YOUR INSTRUCTIONS: Could you copy out, word for word, the lines from the one containing "The width and height of the screenshot is (632, 414)." through the last line, leaving out the pictures?

[start]

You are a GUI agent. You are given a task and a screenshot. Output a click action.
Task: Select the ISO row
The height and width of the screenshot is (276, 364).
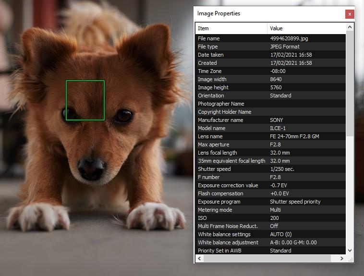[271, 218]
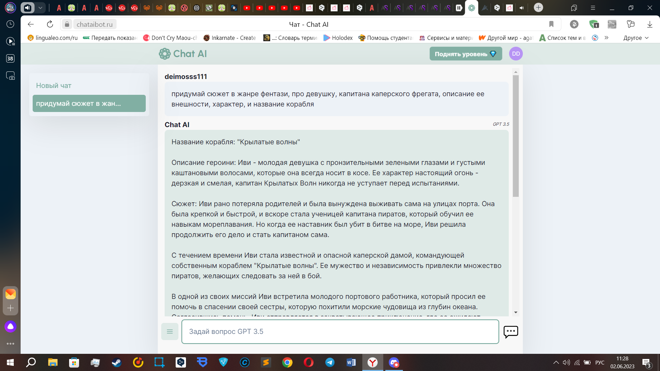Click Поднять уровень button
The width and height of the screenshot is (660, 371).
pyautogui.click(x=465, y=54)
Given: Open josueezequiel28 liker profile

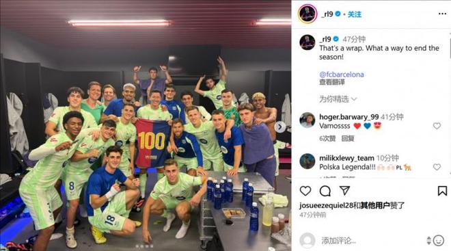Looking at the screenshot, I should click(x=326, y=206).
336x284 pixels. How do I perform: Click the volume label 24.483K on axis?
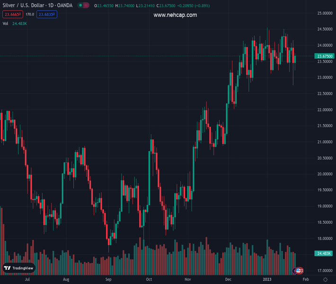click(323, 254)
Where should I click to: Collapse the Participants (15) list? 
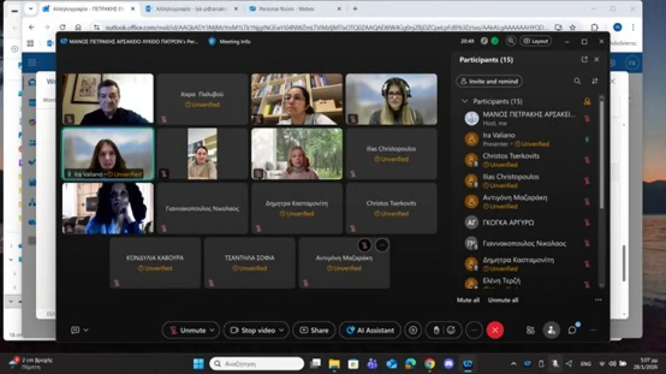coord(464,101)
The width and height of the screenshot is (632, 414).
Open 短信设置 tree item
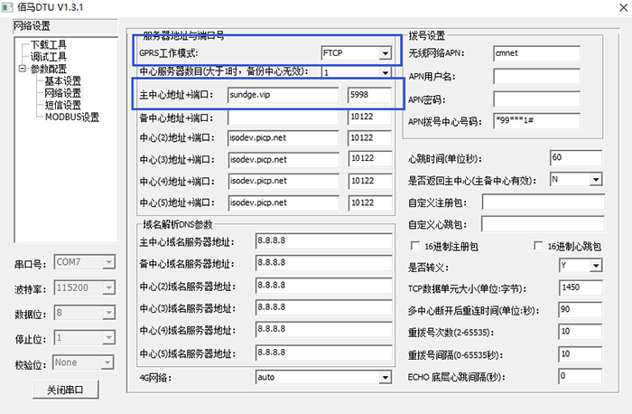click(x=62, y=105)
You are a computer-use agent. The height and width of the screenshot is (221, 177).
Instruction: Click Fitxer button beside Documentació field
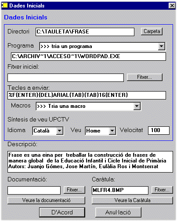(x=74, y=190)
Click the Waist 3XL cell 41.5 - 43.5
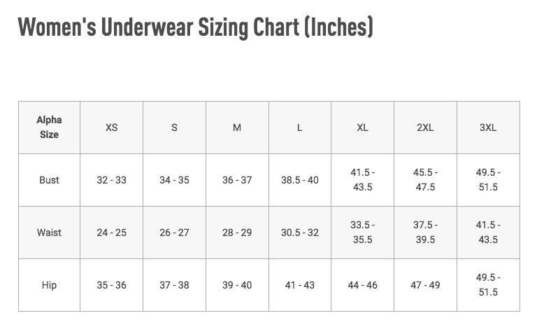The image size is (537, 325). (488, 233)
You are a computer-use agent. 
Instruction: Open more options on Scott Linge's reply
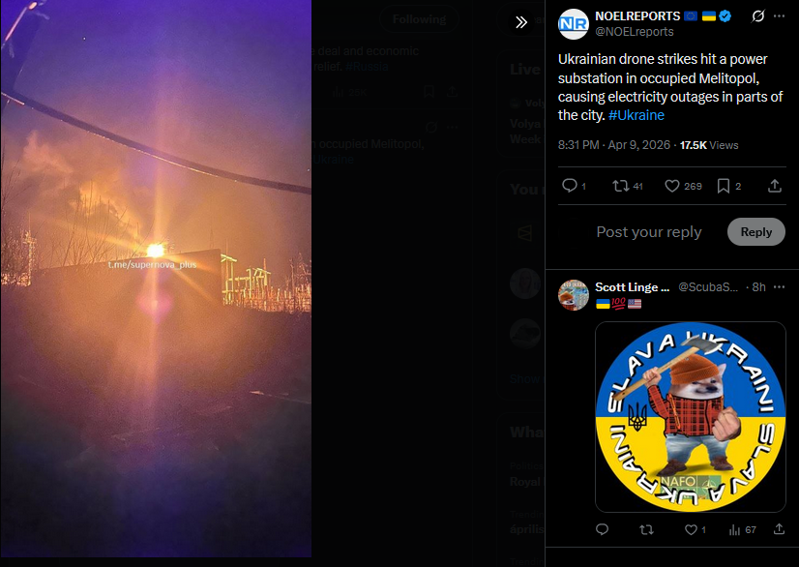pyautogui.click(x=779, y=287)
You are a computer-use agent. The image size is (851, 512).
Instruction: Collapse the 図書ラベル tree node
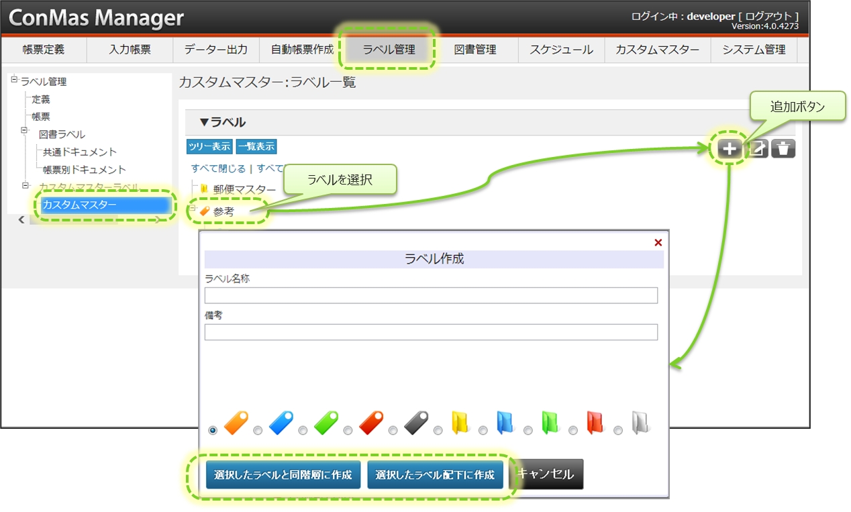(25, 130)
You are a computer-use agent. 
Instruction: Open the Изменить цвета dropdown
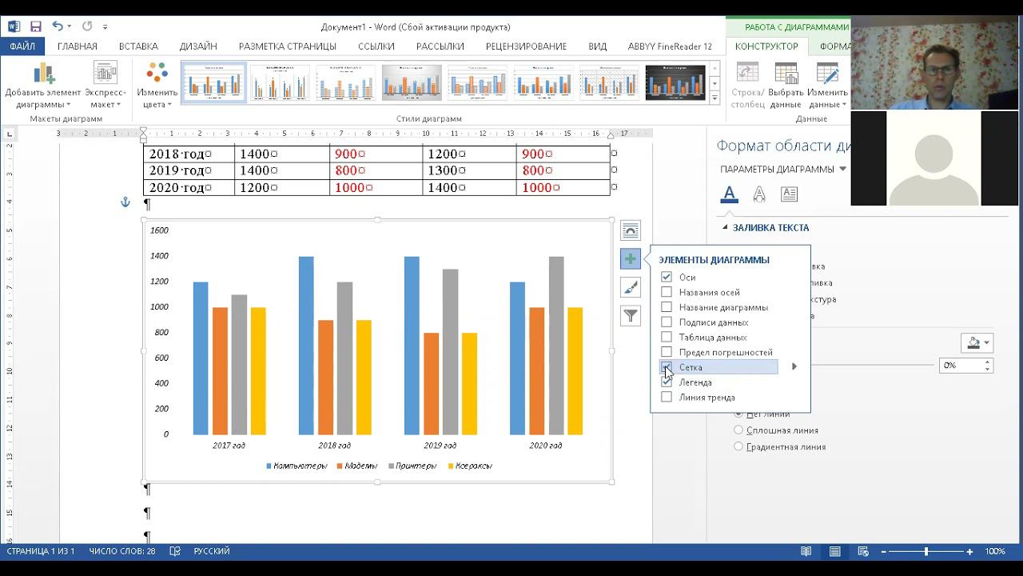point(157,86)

[end]

ANSWER BELOW:
The width and height of the screenshot is (632, 414).
Open 短信设置 tree item
click(x=62, y=105)
You are a computer-use agent. The height and width of the screenshot is (221, 177).
Instruction: Click Fitxer button beside Documentació field
(x=74, y=190)
Click the Waist 3XL cell 41.5 - 43.5
The image size is (537, 325). (488, 233)
You are a computer-use agent. 
Instruction: Open more options on Scott Linge's reply
pyautogui.click(x=779, y=287)
You are a computer-use agent. The image size is (851, 512).
Instruction: Collapse the 図書ラベル tree node
(25, 130)
You are a computer-use agent. 
Instruction: Open the Изменить цвета dropdown
point(157,86)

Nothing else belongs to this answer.